What is expected
Pull out every line of the records that contains the word "entry".

Given records

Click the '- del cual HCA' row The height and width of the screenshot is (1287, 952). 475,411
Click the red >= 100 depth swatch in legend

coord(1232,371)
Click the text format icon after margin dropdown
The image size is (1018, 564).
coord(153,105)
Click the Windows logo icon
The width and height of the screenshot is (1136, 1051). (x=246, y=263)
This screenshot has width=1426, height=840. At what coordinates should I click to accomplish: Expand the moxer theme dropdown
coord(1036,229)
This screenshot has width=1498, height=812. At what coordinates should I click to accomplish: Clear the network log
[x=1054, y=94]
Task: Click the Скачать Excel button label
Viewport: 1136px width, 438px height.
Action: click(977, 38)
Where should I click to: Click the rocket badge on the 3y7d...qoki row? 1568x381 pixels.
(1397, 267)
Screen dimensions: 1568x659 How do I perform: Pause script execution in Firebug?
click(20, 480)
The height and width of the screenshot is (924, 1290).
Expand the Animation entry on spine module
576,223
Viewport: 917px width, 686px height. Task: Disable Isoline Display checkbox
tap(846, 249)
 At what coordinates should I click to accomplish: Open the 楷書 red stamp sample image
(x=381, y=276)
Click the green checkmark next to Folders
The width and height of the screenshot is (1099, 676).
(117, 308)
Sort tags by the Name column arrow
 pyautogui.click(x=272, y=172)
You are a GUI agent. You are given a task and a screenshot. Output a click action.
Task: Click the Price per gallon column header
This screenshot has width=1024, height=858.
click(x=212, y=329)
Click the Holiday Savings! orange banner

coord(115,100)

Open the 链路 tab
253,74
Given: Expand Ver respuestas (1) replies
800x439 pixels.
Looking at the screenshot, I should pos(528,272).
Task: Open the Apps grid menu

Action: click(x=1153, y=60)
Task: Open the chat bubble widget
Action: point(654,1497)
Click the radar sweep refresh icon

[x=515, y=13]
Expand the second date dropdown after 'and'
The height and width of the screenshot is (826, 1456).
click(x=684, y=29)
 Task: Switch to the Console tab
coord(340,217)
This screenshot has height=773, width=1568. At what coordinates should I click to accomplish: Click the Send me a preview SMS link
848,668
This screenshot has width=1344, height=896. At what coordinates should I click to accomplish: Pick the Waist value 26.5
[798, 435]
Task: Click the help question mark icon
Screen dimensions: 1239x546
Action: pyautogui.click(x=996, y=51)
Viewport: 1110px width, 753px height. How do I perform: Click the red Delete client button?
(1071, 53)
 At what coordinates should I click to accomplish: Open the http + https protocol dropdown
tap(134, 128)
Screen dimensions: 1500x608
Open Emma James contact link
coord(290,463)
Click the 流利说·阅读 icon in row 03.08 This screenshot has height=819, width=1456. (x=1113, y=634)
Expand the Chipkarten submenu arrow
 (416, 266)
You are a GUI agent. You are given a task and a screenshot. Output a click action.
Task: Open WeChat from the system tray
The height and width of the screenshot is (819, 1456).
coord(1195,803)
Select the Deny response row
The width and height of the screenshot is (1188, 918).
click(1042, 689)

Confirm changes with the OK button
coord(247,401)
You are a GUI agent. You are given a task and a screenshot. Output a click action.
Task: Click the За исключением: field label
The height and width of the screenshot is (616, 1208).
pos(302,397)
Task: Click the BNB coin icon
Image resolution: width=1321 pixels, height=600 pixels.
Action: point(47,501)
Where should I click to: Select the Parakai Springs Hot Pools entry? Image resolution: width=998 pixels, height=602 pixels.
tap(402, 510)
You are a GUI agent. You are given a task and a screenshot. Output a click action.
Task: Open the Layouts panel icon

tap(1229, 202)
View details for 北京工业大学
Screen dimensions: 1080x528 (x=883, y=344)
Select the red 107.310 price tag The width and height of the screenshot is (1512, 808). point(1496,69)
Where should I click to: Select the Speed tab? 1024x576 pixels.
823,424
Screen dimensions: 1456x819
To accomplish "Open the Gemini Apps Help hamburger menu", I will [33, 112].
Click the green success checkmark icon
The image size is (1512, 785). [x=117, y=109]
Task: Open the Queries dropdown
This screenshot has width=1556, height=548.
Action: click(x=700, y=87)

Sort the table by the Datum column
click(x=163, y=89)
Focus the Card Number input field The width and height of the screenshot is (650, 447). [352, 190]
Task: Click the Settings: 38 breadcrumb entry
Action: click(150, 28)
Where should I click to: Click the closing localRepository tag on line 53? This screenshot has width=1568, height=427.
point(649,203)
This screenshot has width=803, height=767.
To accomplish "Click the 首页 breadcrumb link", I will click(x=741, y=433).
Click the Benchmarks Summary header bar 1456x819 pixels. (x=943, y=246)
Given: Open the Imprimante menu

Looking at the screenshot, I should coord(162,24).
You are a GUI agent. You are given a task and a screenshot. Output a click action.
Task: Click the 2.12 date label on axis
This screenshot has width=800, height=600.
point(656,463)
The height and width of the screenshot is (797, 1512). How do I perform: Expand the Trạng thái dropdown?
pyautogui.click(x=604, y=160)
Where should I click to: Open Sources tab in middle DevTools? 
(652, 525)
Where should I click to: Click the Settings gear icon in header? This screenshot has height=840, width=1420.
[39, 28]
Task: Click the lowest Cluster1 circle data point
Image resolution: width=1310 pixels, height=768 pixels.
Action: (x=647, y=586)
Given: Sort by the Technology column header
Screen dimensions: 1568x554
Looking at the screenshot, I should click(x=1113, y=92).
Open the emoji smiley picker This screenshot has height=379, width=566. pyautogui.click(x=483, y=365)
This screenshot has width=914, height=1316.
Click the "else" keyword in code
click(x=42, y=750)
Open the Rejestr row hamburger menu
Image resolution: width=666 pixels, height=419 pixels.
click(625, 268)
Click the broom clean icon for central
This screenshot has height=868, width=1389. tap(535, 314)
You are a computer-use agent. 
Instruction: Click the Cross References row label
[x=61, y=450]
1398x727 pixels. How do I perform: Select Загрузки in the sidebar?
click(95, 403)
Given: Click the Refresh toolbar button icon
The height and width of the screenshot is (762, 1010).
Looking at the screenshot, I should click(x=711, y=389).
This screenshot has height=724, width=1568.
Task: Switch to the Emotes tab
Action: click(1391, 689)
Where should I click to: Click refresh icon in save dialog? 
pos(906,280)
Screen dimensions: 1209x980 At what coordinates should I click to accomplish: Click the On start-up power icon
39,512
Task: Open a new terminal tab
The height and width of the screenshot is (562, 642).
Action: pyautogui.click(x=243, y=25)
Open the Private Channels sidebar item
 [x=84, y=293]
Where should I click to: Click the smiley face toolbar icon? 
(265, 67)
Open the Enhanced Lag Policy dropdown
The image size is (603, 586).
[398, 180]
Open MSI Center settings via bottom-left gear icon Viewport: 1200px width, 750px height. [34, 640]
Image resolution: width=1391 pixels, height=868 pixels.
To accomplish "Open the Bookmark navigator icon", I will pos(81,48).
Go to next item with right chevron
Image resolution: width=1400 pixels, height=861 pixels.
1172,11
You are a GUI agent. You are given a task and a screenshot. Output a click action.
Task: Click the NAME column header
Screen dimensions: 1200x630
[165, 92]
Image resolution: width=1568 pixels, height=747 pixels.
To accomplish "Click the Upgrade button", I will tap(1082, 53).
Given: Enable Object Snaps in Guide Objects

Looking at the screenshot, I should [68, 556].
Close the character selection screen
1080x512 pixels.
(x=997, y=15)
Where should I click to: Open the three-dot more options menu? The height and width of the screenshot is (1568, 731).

Exercise response
Expand the Animation entry on spine module
Where should I click to: Select the Parakai Springs Hot Pools entry? Image resolution: width=998 pixels, height=602 pixels.
Task: Click the Settings: 38 breadcrumb entry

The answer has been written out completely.